In India, dove Ikea ha avviato le operazioni retail nel 2018, il gruppo sta già adottando un modello ancora più essenziale, con punti vendita di circa 1.000 metri quadrati nelle città di dimensioni medie. Qui la parola chiave è efficienza: controllo dei costi, logistica snella e integrazione con il digitale.
Meno margini, più presenza
La riorganizzazione della rete avviene in un contesto finanziario non semplice. Nell’esercizio 2024-2025 Ikea ha registrato un calo del 26% dell’utile operativo, sceso a 1,7 miliardi di euro, anche a causa della scelta di tagliare prezzi e margini per stimolare la domanda. Nonostante questo, nel 2025 il gruppo ha inaugurato circa sessanta nuovi punti vendita nel mondo.
Tra le aperture simbolo figurano il negozio di Oxford Street a Londra, il nuovo store di Delhi e una grande struttura multifunzionale nel centro di Shanghai, uno dei maggiori investimenti mai realizzati dal gruppo in Cina.

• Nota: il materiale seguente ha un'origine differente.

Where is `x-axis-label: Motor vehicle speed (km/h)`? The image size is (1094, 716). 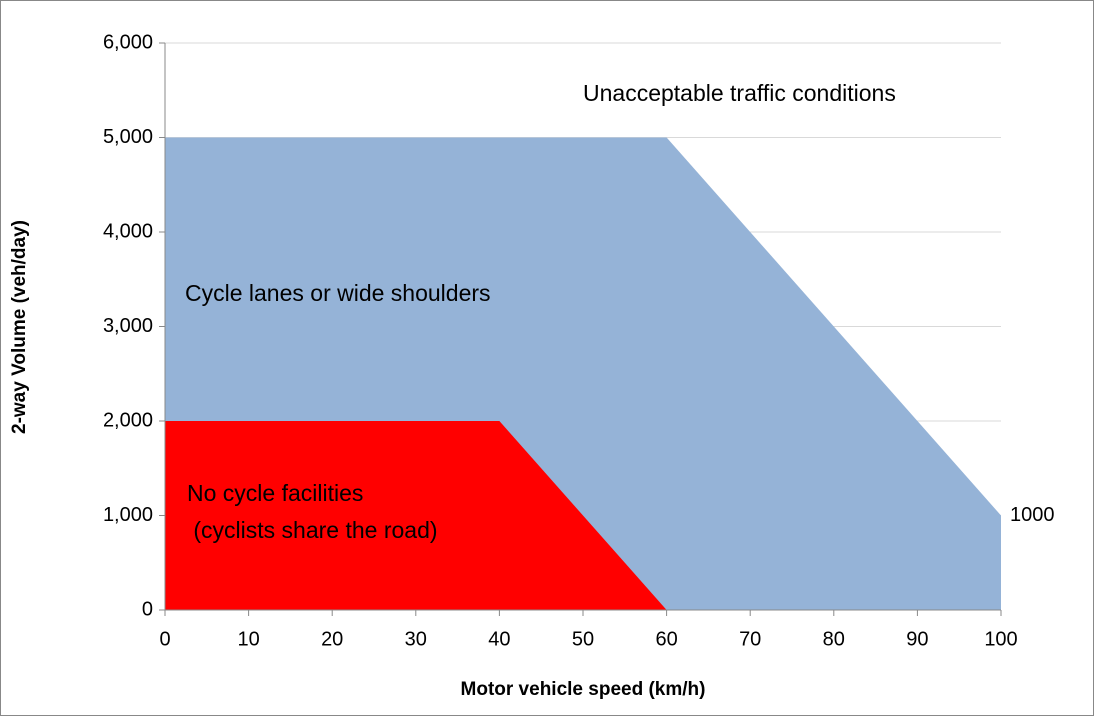
x-axis-label: Motor vehicle speed (km/h) is located at coordinates (584, 690).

Omnicanalità al posto dei metri quadrati
Il filo rosso che lega tutte queste scelte è l’omnicanalità. Ikea non rinuncia ai negozi fisici, ma li ripensa come nodi di una rete più ampia, in cui progettazione, acquisto online, consegna e assistenza convivono in modo integrato. Il negozio non è più solo un luogo di esposizione, ma un punto di contatto, consulenza e servizio.
La fine dell’era dei maxi-store non significa dunque una ritirata, ma un cambio di paradigma. Ikea scommette su una presenza più diffusa, meno ingombrante e più adattabile ai contesti locali.
Una trasformazione strutturale
Il passaggio dai grandi magazzini ai formati compatti racconta una trasformazione più ampia del retail globale. I consumatori chiedono prossimità, velocità e personalizzazione. I grandi spazi monolitici, nati per un’epoca di acquisti programmati e spostamenti in auto, lasciano il passo a modelli più agili.
Per Ikea è una sfida cruciale: mantenere la forza del marchio e l’efficienza industriale, riducendo al tempo stesso rigidità e costi. La partita si gioca ora, tra città, quartieri e piattaforme digitali. E il risultato dirà se la blue box resterà un’icona del passato o solo una delle tante forme che il colosso svedese ha saputo reinventare.